M. Zéphirin Diabré

@Informateur.info- L’élection présidentielle au Burkina Faso a livré son verdict. Roch Marc Christian Kaboré a été réélu pour un second mandat. Le candidat du MPP a raflé la mise dès le premier tour mettant ainsi en œuvre son fameux « un coup KO».

Avec 57,87% des suffrages, l’ancien dauphin de Blaise Compaoré s’est offert un nouveau bail à Kosyam. Si cette victoire surprend peu au regard de la configuration politique actuelle au Burkina Faso, le scrutin du 22 novembre a livré un autre message.

En effet, Zéphirin Diabré, patron de l’UPC n’est plus le chef de file de l’opposition politique, le CFOP. Arrivé en troisième position à l’issue de cette élection, «Zeph» comme l’appellent ses partisans est le grand perdant de ce scrutin. Lui qui n’a pas su profiter du départ de Blaise Compaoré en 2015 essuie une nouvelle défaite et perd dans le même temps son statut de leader de l’opposition.
Ce rôle est désormais dévolu à Eddie Komboigo arrivé en seconde position avec 15, 48% des suffrages exprimés.

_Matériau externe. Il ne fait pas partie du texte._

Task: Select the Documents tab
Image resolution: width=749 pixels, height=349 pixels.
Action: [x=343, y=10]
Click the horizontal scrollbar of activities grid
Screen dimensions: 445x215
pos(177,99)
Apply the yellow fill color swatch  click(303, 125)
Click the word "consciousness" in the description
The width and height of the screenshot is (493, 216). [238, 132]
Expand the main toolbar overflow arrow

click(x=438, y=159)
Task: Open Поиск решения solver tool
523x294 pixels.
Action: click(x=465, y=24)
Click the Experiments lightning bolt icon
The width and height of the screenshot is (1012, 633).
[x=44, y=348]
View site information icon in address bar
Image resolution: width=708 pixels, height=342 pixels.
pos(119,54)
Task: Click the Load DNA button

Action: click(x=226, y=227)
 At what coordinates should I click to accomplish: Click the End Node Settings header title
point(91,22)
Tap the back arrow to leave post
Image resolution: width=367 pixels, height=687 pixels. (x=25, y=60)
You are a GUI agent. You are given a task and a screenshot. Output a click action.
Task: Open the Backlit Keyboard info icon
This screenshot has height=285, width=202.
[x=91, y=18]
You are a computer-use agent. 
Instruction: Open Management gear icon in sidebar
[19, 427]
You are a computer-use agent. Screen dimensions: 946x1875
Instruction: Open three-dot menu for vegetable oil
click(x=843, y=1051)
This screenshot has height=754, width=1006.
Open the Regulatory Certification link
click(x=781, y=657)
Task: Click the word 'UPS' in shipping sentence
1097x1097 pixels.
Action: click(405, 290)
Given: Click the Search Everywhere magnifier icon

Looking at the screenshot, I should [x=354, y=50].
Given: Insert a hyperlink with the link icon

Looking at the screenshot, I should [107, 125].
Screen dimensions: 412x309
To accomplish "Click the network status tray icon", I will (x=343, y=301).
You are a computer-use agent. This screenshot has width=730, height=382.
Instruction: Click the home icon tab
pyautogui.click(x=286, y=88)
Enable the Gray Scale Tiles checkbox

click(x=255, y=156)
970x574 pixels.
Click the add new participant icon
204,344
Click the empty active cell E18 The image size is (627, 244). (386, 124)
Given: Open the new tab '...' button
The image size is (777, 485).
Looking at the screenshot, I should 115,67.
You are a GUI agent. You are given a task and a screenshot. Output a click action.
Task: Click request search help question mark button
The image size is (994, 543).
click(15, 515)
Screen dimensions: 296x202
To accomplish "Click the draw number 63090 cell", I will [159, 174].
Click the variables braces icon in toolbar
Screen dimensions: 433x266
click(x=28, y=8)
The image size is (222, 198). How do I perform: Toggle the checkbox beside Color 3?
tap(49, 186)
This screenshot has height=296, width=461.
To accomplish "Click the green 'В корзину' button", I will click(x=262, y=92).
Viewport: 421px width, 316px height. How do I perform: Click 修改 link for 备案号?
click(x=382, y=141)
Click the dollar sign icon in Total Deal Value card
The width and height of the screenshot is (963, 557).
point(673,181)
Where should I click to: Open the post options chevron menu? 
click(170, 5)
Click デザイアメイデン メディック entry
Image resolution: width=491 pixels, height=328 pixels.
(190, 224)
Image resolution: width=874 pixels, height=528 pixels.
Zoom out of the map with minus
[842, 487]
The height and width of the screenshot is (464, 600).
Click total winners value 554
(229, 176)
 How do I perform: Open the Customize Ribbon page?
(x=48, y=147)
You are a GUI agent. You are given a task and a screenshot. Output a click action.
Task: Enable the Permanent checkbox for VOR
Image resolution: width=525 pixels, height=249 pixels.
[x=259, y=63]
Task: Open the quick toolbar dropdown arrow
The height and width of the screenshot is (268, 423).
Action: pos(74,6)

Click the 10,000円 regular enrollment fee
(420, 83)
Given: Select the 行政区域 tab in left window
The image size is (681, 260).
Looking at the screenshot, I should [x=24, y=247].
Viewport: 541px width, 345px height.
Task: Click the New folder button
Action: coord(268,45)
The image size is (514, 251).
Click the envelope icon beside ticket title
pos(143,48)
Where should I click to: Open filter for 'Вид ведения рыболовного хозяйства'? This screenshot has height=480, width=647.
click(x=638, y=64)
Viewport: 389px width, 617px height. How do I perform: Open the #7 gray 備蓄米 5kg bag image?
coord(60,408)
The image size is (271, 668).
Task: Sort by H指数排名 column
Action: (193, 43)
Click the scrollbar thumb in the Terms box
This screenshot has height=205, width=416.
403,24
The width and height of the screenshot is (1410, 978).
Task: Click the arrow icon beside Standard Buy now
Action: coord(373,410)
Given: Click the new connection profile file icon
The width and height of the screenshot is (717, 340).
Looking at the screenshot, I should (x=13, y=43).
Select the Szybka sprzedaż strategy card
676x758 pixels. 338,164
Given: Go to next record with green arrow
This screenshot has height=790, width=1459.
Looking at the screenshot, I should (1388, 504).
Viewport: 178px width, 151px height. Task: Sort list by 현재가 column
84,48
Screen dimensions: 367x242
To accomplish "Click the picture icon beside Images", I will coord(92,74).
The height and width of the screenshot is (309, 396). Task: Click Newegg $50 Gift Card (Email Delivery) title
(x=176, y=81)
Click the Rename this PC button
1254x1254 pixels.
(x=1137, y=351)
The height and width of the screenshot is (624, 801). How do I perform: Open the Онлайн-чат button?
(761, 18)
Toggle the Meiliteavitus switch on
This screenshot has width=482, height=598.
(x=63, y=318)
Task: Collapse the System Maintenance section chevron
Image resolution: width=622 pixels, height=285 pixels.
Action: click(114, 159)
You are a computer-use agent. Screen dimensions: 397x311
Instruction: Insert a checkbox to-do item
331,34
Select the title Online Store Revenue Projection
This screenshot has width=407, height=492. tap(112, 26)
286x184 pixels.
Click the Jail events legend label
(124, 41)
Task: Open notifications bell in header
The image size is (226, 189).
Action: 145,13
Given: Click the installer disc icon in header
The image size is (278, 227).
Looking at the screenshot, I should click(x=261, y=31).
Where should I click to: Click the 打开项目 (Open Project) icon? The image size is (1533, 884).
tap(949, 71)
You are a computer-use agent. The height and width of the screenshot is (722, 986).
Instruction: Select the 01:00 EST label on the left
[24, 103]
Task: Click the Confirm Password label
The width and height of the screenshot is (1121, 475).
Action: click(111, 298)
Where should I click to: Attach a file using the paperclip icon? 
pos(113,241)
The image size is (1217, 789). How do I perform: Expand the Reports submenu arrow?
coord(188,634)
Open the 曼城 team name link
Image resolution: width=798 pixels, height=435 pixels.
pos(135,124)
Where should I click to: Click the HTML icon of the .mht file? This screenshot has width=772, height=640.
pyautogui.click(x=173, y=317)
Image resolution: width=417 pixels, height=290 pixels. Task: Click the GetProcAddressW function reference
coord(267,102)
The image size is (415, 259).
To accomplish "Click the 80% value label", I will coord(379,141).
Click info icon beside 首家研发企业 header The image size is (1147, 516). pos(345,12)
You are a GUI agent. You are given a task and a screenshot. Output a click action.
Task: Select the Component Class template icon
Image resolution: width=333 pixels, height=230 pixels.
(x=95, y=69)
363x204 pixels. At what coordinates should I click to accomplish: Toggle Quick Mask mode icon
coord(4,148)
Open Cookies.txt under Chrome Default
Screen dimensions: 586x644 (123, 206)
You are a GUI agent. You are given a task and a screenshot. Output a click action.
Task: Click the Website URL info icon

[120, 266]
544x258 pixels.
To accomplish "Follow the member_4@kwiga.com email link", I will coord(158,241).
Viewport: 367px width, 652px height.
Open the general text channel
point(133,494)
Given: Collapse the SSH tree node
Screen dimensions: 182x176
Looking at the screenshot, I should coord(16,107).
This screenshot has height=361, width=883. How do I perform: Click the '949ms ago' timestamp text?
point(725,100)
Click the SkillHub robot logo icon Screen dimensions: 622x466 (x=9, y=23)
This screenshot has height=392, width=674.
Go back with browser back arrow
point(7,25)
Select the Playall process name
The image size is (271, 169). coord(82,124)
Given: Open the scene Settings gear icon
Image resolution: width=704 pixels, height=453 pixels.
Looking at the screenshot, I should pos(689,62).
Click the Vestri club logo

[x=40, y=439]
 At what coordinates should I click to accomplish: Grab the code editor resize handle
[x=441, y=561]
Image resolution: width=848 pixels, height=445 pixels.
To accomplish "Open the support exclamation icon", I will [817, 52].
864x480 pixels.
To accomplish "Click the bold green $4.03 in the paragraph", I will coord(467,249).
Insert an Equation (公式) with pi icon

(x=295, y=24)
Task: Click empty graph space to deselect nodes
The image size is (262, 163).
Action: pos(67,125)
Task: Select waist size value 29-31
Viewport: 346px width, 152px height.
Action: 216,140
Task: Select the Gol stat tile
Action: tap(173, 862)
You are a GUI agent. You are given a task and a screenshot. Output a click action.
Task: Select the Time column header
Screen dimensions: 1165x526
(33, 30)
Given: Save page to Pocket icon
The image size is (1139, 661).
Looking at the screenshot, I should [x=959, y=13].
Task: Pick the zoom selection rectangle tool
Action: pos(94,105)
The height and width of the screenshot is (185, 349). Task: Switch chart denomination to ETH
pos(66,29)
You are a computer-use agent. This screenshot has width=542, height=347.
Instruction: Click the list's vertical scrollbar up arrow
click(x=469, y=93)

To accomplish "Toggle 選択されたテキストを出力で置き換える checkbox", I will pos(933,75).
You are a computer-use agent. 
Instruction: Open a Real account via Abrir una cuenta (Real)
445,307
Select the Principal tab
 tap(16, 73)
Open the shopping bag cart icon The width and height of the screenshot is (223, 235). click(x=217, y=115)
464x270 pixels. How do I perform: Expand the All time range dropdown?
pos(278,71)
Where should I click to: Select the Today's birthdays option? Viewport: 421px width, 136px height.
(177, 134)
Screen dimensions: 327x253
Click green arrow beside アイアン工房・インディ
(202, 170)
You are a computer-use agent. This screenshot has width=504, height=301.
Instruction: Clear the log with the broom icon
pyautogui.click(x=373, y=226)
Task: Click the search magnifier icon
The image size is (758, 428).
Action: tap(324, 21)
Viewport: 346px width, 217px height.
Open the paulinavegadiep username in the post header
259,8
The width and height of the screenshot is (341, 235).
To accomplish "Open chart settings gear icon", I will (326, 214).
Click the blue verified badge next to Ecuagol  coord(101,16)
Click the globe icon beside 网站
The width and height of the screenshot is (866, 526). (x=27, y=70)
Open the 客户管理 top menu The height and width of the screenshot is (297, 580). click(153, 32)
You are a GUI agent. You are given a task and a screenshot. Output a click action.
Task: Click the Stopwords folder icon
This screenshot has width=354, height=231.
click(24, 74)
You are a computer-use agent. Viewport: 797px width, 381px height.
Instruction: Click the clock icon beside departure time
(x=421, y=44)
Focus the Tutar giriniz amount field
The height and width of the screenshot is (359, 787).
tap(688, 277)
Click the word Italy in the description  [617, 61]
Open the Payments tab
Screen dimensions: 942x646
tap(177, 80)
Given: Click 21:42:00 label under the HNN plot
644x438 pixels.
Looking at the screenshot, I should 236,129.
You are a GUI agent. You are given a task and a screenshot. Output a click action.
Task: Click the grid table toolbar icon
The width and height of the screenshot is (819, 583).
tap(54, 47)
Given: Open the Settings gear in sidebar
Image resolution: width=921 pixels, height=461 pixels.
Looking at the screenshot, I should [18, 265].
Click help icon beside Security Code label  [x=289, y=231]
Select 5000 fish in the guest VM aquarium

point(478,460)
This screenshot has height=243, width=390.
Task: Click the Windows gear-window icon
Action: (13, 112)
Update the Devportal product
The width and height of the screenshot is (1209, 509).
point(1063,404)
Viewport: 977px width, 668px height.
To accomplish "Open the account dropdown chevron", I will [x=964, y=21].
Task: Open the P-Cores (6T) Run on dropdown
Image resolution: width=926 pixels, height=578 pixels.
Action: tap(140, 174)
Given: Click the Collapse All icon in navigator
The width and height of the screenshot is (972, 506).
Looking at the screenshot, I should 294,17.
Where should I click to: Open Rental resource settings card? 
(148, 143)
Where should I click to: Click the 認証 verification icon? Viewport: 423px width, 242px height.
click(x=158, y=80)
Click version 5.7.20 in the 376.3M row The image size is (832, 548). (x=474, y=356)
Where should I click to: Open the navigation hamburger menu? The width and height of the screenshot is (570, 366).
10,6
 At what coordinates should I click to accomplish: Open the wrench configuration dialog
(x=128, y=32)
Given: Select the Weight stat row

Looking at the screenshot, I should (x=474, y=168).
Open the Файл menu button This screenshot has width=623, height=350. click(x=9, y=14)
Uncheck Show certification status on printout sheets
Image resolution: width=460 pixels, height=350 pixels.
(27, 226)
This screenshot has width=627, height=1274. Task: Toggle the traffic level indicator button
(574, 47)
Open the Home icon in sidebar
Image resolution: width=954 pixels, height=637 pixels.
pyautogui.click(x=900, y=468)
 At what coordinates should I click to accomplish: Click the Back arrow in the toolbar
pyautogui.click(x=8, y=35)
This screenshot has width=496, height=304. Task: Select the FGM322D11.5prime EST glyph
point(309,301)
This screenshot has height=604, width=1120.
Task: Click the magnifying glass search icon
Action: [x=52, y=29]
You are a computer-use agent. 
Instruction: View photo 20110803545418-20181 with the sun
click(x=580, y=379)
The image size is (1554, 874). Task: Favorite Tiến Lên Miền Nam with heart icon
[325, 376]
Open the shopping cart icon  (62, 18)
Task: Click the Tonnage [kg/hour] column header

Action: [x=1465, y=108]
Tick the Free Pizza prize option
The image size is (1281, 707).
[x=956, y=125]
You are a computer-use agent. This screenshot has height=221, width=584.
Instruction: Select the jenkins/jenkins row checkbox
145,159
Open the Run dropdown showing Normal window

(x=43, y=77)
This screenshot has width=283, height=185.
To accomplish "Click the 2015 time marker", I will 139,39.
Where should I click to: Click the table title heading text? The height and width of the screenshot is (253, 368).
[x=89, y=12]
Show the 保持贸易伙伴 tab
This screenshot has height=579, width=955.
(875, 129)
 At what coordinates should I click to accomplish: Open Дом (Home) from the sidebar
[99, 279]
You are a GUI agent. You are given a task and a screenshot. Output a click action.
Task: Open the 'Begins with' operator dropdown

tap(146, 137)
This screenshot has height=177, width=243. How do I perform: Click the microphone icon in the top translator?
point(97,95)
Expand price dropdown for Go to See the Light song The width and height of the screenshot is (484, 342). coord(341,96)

A la tête d’un CDP miné par les divisions internes qui expliquent en grande partie son score relativement bas, le président du parti fondé par Blaise Compaoré a confirmé ce statut en arrivant également en seconde position lors des législatives avec 20 sièges pour le CDP.

Le scrutin législatif a également confirmé le recul de Zéphirin Diabré qui n’a obtenu que 12 sièges au parlement là où il en avait obtenu 33 en 2015.
L’UPC rattrapée par la réalité?

A l’analyse, ces mauvais scores du parti de Diabré pourraient trouver une explication dans la différence entre la configuration politique de 2015 et celle de 2020.

En effet, il y a 5 ans, le CDP de Blaise Compaoré n’avait pas pris part à la présidentielle. Encore ébranlé par la chute brutale de son leader historique, l’ancien parti au pouvoir était alors en lambeaux. Cette absence du CDP a donc rebattu les cartes. Le MPP de Roch Kaboré prenait le pouvoir quand l’UPC elle raflait le leadership de l’opposition.

Cependant, 5 ans après, le CDP de retour dans le jeu politique a fait valoir son poids acquis pendant plusieurs années de gestion du pays. Face à cette situation, l’UPC ne pouvait que retrouver une place de 3e sur l’échiquier politique.
Reste désormais à savoir comment le parti qui aura 21 ans d’existence en mars 2021 va rebondir après cet échec.